Restoration Of The U-1-2 Peerless 2 - Cylinder Traction Steam Engine


| July/August 1988



Senator

The ''Senator'' after the dedication.

Maryland Submitted by George E. Neal 230 North Aurora Easton, Maryland 21601

Pictured are those who restored the engine. Left to right Wilbur Engle, Arthur Greene, Howard Engle, Melvin Engle, Mrs. Robert Dean (the Senator's wife, who donated the engine to Tuckahoe), Richard Harvey, Eric Harvey, & Ross Rhodes.

The engine #16660 was built in 1913. It was bought by Mr. Channing Delaplane of Delaplane, Virginia. He was the owner of a large fruit orchard operation. The Peerless was used mainly to run the large generator which furnished power for the packing house lights and machinery. It was sometimes used to pull stumps, pull a large road scraper and move wagons from orchard to packing house. The Peerless was used until about 1928, when the Depression affected even the fruit packing business.

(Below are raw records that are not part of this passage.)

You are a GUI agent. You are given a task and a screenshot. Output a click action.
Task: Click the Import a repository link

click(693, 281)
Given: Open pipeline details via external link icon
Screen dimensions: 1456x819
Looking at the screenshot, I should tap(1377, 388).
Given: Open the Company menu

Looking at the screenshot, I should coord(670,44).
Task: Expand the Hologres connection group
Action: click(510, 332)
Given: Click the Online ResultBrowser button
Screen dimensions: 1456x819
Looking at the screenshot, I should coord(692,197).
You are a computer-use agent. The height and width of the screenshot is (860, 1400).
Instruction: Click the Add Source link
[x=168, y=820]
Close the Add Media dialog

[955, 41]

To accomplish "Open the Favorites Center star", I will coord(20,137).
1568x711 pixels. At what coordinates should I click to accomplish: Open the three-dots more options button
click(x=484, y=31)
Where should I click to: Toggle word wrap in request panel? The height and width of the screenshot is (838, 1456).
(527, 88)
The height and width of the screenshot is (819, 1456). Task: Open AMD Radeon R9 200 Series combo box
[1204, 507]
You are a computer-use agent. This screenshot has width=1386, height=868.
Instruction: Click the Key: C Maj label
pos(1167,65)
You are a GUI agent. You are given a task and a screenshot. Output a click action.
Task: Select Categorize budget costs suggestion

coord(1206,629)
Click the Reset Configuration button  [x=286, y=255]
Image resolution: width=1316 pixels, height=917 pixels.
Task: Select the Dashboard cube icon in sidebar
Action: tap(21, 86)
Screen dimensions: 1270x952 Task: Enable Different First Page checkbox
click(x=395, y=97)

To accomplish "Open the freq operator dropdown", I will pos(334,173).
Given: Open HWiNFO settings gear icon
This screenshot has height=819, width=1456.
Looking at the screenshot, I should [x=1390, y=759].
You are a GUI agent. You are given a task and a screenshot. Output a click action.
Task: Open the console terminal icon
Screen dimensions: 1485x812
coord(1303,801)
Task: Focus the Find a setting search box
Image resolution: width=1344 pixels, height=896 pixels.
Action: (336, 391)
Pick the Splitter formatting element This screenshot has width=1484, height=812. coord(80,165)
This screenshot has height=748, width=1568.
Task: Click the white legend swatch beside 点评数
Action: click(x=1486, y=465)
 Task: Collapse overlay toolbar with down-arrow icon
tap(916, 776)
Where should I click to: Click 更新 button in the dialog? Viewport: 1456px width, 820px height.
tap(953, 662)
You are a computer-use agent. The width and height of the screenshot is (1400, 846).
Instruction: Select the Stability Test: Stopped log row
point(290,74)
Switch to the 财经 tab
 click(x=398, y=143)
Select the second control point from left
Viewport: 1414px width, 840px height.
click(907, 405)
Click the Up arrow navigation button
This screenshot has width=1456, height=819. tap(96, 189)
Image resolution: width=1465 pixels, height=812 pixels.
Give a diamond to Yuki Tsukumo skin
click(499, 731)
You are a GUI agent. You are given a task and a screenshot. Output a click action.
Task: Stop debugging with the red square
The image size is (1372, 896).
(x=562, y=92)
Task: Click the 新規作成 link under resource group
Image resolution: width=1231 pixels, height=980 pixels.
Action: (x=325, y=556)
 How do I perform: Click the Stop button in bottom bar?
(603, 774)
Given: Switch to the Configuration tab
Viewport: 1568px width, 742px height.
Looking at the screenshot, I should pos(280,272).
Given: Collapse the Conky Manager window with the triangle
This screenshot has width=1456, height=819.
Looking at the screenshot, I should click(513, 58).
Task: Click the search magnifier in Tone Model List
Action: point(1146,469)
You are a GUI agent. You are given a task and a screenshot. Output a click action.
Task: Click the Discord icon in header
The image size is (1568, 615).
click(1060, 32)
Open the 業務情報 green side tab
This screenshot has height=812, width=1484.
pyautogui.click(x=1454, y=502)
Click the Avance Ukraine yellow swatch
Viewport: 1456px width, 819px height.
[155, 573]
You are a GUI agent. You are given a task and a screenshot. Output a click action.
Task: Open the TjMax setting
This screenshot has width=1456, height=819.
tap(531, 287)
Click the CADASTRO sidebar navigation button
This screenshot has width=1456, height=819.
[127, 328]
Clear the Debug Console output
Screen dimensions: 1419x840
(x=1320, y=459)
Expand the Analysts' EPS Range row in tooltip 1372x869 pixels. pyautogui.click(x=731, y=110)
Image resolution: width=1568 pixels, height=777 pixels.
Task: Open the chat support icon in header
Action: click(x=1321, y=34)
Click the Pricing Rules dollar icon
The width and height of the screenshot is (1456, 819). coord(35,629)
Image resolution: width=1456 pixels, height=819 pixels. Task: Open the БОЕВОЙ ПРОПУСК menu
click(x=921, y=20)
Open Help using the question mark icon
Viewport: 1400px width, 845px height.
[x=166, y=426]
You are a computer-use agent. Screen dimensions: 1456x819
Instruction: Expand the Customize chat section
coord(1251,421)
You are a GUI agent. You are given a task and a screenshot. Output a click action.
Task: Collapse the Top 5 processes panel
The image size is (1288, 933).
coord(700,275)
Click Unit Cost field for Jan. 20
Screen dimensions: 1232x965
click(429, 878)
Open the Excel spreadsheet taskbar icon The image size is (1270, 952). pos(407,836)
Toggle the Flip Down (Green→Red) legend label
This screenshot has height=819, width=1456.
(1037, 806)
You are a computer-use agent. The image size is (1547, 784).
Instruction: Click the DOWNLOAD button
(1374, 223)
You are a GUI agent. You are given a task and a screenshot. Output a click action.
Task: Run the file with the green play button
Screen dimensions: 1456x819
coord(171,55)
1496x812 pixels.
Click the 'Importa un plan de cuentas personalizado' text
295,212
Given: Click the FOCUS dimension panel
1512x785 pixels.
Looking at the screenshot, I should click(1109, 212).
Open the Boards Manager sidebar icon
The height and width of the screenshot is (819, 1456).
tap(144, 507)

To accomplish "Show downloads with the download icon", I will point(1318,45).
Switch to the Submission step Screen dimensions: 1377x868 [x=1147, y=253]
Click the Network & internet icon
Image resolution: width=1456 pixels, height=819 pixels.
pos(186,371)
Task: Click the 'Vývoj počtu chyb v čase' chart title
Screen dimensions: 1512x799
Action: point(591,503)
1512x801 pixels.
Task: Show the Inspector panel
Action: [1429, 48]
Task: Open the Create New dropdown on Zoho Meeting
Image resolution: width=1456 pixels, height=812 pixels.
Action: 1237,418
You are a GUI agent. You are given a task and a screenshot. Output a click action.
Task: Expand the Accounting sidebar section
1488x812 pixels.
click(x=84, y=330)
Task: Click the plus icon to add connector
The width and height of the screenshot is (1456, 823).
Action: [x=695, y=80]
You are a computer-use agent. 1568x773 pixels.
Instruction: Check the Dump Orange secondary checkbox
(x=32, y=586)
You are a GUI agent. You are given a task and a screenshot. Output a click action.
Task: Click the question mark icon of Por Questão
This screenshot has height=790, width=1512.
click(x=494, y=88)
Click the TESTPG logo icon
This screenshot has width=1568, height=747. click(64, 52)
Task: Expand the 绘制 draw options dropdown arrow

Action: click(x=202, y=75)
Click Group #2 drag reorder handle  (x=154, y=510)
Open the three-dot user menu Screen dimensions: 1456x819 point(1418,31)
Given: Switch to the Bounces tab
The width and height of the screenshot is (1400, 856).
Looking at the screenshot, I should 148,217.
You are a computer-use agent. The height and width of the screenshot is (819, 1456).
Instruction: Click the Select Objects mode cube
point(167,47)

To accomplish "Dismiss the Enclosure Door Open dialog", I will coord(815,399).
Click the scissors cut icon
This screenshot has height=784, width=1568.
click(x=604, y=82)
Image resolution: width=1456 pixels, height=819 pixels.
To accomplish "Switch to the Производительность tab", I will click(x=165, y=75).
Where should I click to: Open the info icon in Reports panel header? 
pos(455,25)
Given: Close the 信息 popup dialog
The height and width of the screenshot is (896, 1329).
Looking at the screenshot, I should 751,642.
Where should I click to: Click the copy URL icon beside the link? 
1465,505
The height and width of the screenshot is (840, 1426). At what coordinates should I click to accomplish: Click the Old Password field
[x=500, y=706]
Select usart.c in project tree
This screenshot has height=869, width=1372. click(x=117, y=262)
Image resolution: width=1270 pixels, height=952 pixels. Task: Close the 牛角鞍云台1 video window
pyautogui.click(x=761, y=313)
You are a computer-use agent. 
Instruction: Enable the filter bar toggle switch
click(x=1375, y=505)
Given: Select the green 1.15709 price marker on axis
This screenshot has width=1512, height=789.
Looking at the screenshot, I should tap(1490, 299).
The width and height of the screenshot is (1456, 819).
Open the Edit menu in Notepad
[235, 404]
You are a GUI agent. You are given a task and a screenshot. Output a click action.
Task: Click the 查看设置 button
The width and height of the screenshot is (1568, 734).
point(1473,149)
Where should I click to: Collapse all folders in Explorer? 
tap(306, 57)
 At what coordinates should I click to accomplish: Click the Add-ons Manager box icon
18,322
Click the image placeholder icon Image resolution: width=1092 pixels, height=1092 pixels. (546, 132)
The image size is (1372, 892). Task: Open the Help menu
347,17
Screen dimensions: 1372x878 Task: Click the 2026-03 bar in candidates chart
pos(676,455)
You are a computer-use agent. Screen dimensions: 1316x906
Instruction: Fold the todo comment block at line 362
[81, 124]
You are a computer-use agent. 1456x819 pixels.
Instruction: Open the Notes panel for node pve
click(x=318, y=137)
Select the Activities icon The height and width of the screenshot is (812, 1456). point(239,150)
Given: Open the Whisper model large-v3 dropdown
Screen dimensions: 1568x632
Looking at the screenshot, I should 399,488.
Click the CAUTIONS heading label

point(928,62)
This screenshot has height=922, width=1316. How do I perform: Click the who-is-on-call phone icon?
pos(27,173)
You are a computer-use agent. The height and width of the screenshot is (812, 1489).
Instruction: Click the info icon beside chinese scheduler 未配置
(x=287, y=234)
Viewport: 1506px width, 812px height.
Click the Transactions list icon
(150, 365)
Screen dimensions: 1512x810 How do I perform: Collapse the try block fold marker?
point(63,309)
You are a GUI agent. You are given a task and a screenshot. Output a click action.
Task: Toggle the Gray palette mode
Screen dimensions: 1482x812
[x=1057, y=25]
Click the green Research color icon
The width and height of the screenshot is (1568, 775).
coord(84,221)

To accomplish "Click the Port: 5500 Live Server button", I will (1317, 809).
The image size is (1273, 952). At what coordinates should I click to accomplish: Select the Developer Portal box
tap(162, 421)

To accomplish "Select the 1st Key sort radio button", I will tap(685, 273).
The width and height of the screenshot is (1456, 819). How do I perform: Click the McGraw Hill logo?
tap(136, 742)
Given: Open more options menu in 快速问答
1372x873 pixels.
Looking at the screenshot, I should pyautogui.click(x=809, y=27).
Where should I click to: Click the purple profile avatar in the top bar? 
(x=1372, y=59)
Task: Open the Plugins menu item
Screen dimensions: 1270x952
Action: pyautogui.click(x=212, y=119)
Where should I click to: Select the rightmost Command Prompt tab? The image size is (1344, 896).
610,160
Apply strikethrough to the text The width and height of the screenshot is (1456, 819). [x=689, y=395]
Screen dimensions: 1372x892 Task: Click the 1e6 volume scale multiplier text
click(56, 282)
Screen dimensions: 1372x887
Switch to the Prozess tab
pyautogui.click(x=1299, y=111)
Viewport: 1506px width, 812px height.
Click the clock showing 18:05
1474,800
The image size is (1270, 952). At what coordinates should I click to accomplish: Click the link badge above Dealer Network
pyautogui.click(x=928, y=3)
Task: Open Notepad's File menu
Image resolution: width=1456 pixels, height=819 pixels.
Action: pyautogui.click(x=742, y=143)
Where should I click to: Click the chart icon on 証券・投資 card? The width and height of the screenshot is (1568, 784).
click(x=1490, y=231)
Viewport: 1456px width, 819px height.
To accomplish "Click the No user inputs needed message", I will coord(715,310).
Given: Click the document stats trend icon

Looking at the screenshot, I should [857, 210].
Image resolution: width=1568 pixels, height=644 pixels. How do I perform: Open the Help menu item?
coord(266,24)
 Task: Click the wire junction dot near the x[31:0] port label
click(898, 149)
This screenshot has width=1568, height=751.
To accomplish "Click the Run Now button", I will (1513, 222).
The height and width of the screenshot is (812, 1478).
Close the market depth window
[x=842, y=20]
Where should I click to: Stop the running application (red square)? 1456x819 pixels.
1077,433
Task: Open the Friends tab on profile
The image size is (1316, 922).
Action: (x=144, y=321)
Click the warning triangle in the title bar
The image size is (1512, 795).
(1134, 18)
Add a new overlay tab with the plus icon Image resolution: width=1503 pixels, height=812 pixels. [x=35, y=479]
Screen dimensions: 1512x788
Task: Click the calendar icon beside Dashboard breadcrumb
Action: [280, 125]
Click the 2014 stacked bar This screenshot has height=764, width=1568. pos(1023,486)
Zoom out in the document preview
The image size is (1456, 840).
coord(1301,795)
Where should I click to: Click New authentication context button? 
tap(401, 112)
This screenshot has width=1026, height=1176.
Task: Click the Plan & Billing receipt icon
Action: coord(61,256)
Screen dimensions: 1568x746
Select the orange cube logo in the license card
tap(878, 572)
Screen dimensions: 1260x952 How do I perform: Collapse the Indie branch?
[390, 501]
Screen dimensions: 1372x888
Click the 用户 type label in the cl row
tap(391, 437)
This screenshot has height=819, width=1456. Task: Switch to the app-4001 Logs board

The Peerless stayed at Delaplane's until around 1940, when it was purchased by Mr. Clifford C. Thompson. Its new home was about 20 miles away. Mr. Thompson used the engine in his saw mill operation. It was used by him during the World War II era. He stopped using it in 1945 when he discontinued his business. The mighty iron horse was run out into the meadow to rest with soot in her flues and scale in her boiler.

During her long rest, Mother Nature started to take over the Faithful Machine.

Three decades later, Mr. Robert Dean of Centreville, Maryland, began hearing stories of an old steam engine in the meadow. He began to trace her down. His first trip to Virginia proved unsuccessful. On his second trip, he asked the people in the area about the engine. With their bits of information, he was able to find the resting Peerless, but she was not for sale!